[asan_symbolize] Add a simple plugin architecture

Summary:
This change adds a simple plugin architecture to `asan_symbolize.py`.
The motivation here is that sometimes it's necessary to perform extra
work to figure out where binaries with debug symbols can actually be
found. For example it might be the case that a remote service needs
to be queried for binaries and then copied to the local system.

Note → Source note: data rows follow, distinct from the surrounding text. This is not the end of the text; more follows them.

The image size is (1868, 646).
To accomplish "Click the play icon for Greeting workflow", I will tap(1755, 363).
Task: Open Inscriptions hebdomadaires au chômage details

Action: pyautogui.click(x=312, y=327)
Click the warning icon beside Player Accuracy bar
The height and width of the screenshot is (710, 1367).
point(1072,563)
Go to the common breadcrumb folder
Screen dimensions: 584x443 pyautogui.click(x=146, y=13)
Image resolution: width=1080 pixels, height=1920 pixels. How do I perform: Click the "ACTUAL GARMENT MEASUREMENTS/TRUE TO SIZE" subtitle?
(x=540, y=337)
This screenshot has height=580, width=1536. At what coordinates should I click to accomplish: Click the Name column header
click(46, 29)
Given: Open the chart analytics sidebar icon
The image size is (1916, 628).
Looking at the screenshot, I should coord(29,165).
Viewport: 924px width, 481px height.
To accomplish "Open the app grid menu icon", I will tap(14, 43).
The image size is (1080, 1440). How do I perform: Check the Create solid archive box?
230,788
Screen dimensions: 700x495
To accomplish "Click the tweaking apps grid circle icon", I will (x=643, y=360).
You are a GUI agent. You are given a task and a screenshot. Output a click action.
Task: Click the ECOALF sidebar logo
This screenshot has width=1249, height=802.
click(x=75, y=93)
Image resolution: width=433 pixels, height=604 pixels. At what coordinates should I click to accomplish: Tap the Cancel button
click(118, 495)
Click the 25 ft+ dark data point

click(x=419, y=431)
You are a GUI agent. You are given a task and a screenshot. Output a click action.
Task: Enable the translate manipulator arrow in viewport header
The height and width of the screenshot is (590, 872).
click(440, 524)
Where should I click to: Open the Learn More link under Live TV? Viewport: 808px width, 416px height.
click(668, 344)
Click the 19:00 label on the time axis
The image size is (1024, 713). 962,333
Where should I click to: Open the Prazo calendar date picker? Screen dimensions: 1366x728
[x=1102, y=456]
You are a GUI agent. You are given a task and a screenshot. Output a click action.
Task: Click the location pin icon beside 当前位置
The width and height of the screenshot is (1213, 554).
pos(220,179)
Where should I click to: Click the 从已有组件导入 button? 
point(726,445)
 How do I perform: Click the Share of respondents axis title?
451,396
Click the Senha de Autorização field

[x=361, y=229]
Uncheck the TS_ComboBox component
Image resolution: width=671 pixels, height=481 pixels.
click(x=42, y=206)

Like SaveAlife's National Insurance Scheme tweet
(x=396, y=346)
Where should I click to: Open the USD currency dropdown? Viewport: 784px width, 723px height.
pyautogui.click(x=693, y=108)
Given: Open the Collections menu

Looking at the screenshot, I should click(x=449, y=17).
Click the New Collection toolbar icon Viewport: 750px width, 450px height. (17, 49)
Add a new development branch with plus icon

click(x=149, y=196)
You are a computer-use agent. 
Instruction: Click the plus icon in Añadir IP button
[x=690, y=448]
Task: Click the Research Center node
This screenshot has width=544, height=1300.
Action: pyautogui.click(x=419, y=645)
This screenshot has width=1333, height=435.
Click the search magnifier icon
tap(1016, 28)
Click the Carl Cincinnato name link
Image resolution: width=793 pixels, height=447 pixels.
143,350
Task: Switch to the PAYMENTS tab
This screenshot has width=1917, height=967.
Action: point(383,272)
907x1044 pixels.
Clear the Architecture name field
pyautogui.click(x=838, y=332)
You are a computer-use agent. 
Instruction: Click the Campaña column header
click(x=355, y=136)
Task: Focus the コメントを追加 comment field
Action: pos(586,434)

This "extra work" can be extremely site-specific such that adding the
code directly into the `asan_symbolize.py` would just clutter the code
for a very niche use case. To avoid this, the `asan_symbolize.py` can
now load external code via a new `--plugins` command line option.

These plugins are loaded before main command line argument parsing so
that they can add their own command line options.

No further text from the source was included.